ZITIERTER TEXT
****************

Sie hielten sich mit Jobs über Wasser, in einem Lokal in einer Seitengasse des Kurfürstendamms stand Marie hinter dem Tresen, in Wittenberg machten sie Straßenmusik. »Wir verdienten Geld, aber es hat uns total genervt, dass die Leute nicht länger stehen bleiben und zuhören«, erinnern sie sich. Jahre später dann, im eigenen Café, konnten sie das ändern: »Der Straßenmusiker sollte um jeden Preis verhindern, dass seine Kundschaft die Möglichkeit hat, allzu leicht das Weite zu suchen. Dagegen helfen Türen und ein gemeinsames Dach überm Kopf!«, kann man den bestechenden Gedankengang noch heute auf der Homepage nachverfolgen.

****************

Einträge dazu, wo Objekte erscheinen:
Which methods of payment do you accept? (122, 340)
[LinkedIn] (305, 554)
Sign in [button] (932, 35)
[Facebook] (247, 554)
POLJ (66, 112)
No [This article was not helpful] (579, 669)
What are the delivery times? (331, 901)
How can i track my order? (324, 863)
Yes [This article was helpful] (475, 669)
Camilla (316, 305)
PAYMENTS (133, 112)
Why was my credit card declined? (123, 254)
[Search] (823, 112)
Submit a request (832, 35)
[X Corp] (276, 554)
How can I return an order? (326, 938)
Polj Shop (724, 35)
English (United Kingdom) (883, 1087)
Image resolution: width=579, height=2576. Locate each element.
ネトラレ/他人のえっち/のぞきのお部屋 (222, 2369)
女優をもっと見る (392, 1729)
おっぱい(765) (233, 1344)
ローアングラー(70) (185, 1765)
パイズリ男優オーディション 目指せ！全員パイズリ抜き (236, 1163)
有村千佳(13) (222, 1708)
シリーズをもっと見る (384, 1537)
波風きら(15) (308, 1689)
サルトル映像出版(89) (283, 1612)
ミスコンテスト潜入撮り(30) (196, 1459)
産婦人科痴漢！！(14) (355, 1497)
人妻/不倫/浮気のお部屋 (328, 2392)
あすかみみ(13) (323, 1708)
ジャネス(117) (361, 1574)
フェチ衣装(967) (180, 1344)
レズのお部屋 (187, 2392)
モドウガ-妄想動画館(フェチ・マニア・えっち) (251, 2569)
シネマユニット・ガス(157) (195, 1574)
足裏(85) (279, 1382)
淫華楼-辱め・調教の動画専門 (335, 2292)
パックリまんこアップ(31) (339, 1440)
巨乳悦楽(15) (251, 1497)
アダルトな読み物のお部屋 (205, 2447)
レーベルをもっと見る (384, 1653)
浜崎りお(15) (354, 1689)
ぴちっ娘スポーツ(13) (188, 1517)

****************

WAS ZU TUN IST
1. Entnehmen Sie dem Text über das Café den Abschnitt von „Sie hielten sich“ bis „der Homepage nachverfolgen.“ in unveränderter Form.
2. Sammeln Sie aus den Datensätzen jede Zeile, in der das Wort „This“ vorkommt.

LÖSUNGEN UNTEN
1.
Sie hielten sich mit Jobs über Wasser, in einem Lokal in einer Seitengasse des Kurfürstendamms stand Marie hinter dem Tresen, in Wittenberg machten sie Straßenmusik. »Wir verdienten Geld, aber es hat uns total genervt, dass die Leute nicht länger stehen bleiben und zuhören«, erinnern sie sich. Jahre später dann, im eigenen Café, konnten sie das ändern: »Der Straßenmusiker sollte um jeden Preis verhindern, dass seine Kundschaft die Möglichkeit hat, allzu leicht das Weite zu suchen. Dagegen helfen Türen und ein gemeinsames Dach überm Kopf!«, kann man den bestechenden Gedankengang noch heute auf der Homepage nachverfolgen.

2.
No [This article was not helpful] (579, 669)
Yes [This article was helpful] (475, 669)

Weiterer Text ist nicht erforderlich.